America spends great amounts to put computers into students’ hands and make sure that classrooms are fitted up for all sorts of fancy media stuff. Maybe we’d get better results, however, if we relied more on an old learning tool — the book.
Categories: Books
Pope Center

This Pope Center article appears inattentive to the fact that the objects of thought of the cited theoreticians were, indeed, television and wordless media, i.e., pre-hypertext, pre-Internet, pre-Web, etc. The theoreticians cited are cogent and often very convincing, yet themselves a few decades behind the information age as experienced by today’s students.
The strongest example cited in the article is the Lincoln-Douglas debates which actually undercut the article’s thesis: the article proffers that those oral performances were so powerful and so popular because the society then was a printed word-oriented society. Lacking is a discussion of the conditions of lived history at that time: Lincoln’s walking for miles to school, the scarcity of books in the home and one-room schoolhouse, etc.
The spoken word can become “generalized” through the practice of memorization which was the prevalent mode of learning, indeed “reading,” in a society with a dearth of tomes and a tradition of oratory and lecture.
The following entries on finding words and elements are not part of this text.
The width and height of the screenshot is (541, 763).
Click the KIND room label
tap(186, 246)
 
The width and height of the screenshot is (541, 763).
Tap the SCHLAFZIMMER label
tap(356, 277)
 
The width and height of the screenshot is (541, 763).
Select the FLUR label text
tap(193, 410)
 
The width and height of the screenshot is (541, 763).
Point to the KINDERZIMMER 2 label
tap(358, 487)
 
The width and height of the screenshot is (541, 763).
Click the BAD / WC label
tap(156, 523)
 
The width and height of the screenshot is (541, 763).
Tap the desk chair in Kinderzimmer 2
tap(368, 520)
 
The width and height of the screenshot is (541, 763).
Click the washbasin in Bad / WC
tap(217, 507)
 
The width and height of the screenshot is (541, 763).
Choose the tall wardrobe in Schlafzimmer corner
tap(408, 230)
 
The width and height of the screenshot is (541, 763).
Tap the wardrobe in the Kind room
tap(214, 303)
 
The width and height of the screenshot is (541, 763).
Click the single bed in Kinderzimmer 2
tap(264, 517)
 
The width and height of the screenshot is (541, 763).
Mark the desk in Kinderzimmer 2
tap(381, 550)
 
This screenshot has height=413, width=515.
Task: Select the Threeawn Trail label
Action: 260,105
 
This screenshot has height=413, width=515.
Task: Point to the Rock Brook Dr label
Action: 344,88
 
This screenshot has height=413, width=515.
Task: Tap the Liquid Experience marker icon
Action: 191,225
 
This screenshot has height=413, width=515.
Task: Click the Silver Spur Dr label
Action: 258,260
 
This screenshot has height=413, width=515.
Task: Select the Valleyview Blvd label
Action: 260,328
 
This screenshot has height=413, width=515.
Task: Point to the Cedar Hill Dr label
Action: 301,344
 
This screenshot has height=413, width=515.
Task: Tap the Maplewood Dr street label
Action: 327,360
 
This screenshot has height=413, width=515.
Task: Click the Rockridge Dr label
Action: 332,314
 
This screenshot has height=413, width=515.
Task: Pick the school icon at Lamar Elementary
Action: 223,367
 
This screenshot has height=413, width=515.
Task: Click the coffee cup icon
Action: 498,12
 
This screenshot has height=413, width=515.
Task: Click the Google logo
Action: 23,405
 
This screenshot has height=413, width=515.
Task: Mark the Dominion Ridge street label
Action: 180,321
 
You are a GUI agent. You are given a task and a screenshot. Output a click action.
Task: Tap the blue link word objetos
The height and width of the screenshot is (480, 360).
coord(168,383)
Homer, by this theory, might presumably be viewed as an “oral” throw-back to the “pre-literate.” Yet, consider the role of the “trace,” of the many ways that words become inscribed upon the mind.
When committed educators, of whom the article’s author is most assuredly one, accept that we are in an information age where the image and the word are interwoven, and that philosophy, hermeneutics, and communication are richer, not poorer for this marriage, they/we will develop a truly ground-breaking understanding of the desperate need of students for faculty, pre-K through 16+, who are experts in deciphering the “keys and codes” of the image and the auditory as well as of the word. Then, indeed, our students will be able to better develop into free and democratic citizens, unfettered by the often confounding and confusing ways of this brave new world.
In short, as W.B. Yeats so eloquently put it: “How can we tell the dancer from the dance?” As at least one critic has noted, that question would seem to be of life-and-death importance.
How, indeed, do we divorce the word from the image and the body in theater, for example? If a Shakespeare performance is oral and personal — even though nobility and groundlings alike attended the Globe and rarely had recourse to the printed plays (yes, there were quartos but the more definitive folios appeared only after the Bard’s death), then give our students such “Shakespeares,” let them eat such cake — the multimedia analog of the highest literacy potential of our contemporary world!